Human N-acetyltransferase 1 (NAT1) and 2 (NAT2) are important phase II enzymes involved in the biotransformation of xenobiotics. In toxicity and carcinogenicity studies, functional polymorphism of rat N-acetyltransferase is considered a model for similar human variability. To accurately quantitate expression of the three rat N-acetyltransferases, we developed sensitive, specific assays for Nat1, Nat2, and Nat3 mRNAs. In male F344 rats, tissue-specific expression varied over a limited range for both Nat1 (approximately 19-fold) and Nat2 (approximately 30-fold), with the highest expression of both genes in colon. Expression of Nat3 mRNA was at least 2 to 3 orders of magnitude less than that of Nat1 or Nat2. Comparison of Nat1 and Nat2 mRNA expression in bladder, colon, liver, and lung of male and female F344 rats detected no significant gender-specific difference. In Sprague-Dawley and F344 rats ranging in age from neonate to mature adult, colon showed a >10-fold increase in Nat2 during the first postnatal month that did not correlate with changes in Nat1. In contrast, Nat2 showed no developmental change in Sprague-Dawley or F344 liver as Nat1 increased modestly.
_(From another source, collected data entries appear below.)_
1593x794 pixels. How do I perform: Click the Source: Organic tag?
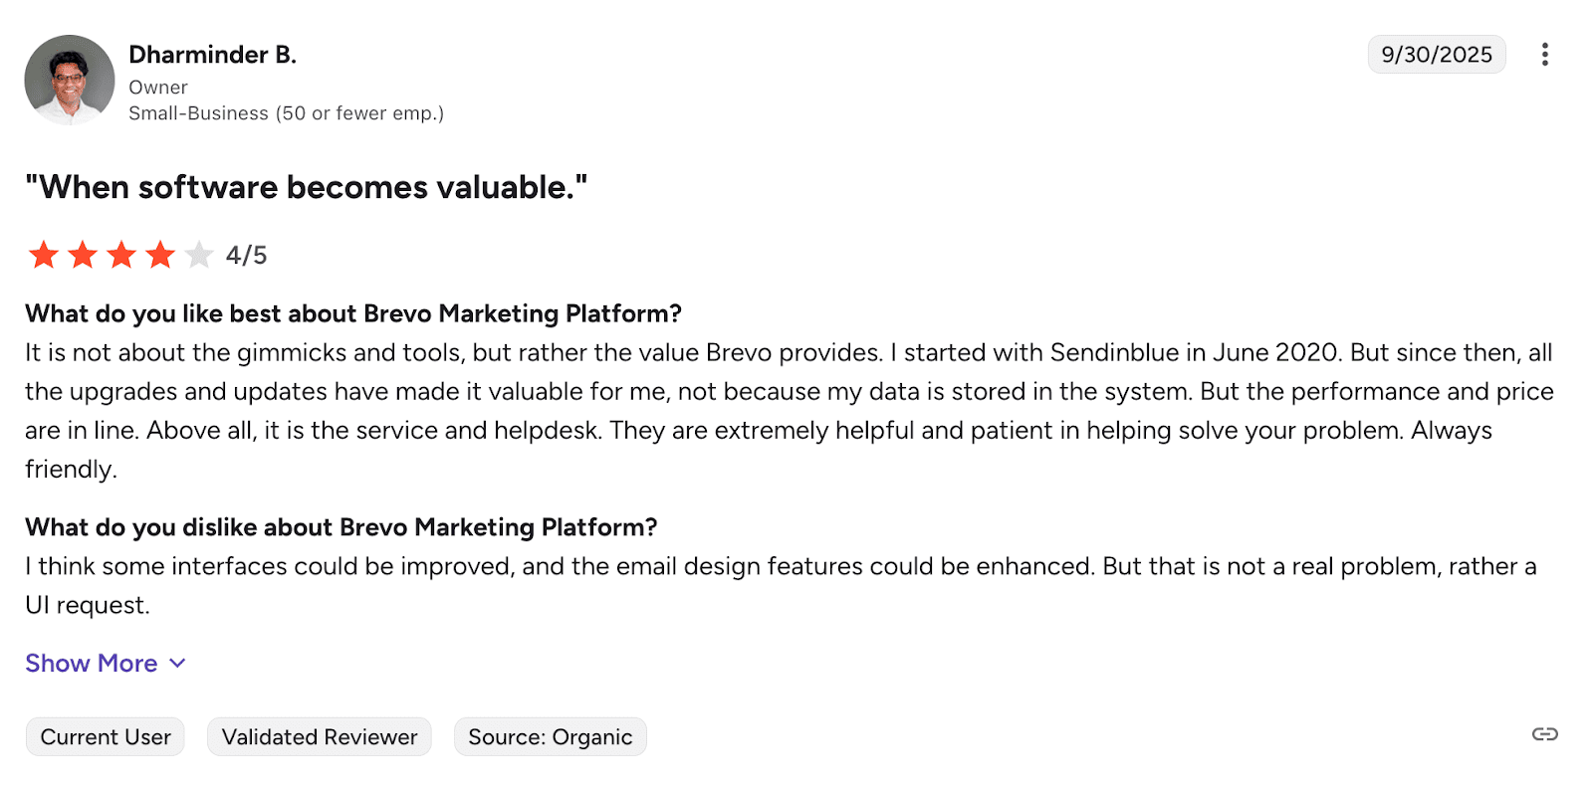(550, 736)
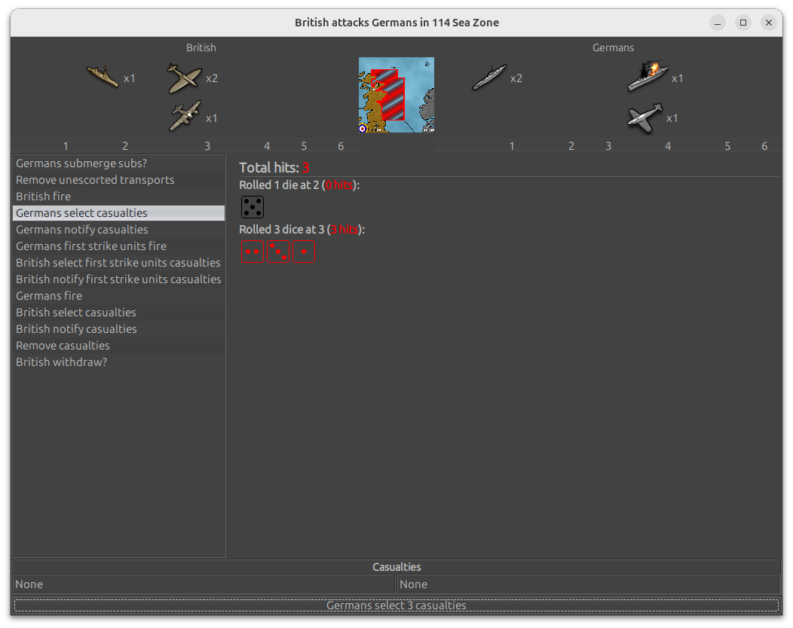793x628 pixels.
Task: Click the 114 Sea Zone map thumbnail
Action: [396, 95]
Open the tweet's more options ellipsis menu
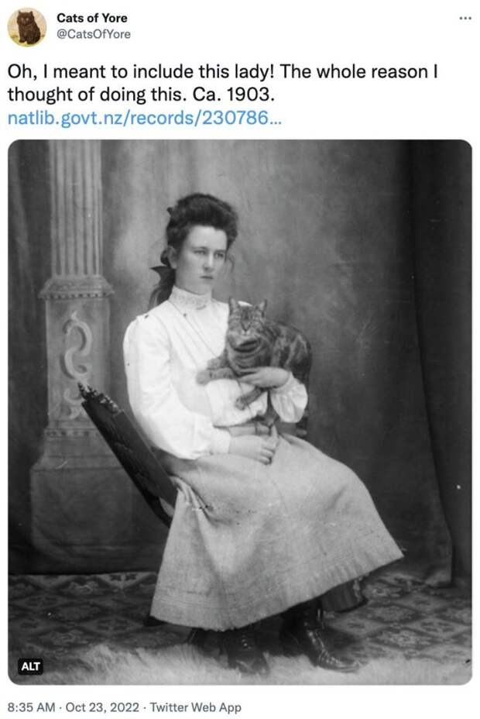Image resolution: width=480 pixels, height=719 pixels. click(x=465, y=19)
These measures of rat Nat expression confirm that Nat3 expression is negligible and that Nat1 and Nat2 are the primary determinants of arylamine acetylation activity in all tissues tested. The findings demonstrate differential tissue-specific and developmental regulation of the rat Nat1 and Nat2 genes and contribute to more complete understanding of tissue-, gender-, and development-specific expression patterns of the cognate N-acetyltransferase genes of humans and other species.

Tissue expression and genomic sequences of rat N-acetyltransferases rNat1, rNat2, rNat3, and Functional characterization of a novel rNat3*2 genetic variant

Human arylamine N-acetyltransferases NAT1 and NAT2 are highly polymorphic genes that modify individual susceptibility to cancers caused by exposure to arylamine procarcinogens. Strong similarities exist between rat Nats and human NATs, and rat Nat2 polymorphisms result in slow acetylator phenotype. Recently, a third rat Nat, rNat3*1, was reported. Although in vivo toxicological and carcinogenic studies are often conducted in rats, relatively little is known about Nat sequences among available inbred rat strains. We report here that rNat1 and rNat2 open reading frames (ORFs) in 12 inbred rat strains (ACI, BN, BUF, CDF, COP, DA, LEW, LOU/M, MW, PVG, SHR, WF) corresponded to reference rNat1*13 and rNat2*20. While 10 of the 12 strains had reference rNat3*1 ORFs, strains ACI and COP had a variant rNat3*2 ORF characterized by a G619>T transversion (A207S). The rNat3*2 single nucleotide polymorphism reduced Nat3 protein levels and N- and O-acetyltransferase activity when recombinantly expressed in bacteria. Recombinant expression of rNat3 1 and rNat3 2 in COS-1 cells yielded equivalent protein levels but undetectable catalytic activities. Relative tissue expressions of rNat1, rNat2, and rNat3 mRNAs were assessed in liver and 12 extrahepatic tissues (lung, spleen, kidney, heart, esophagus, stomach, urinary bladder, prostate, colon, duodenum, jejunum, ileum) from male F344 rats exsanguinated prior to sacrifice. Semiquantitative RT-PCR experiments demonstrated that the relative expression of the rNat transcripts in liver and 12 extrahepatic tissues was rNat1 > rNat2, while rNat3 transcripts were not detected. This study concludes that rNat1 and rNat2 are primarily responsible for acetylation phenotype in rats.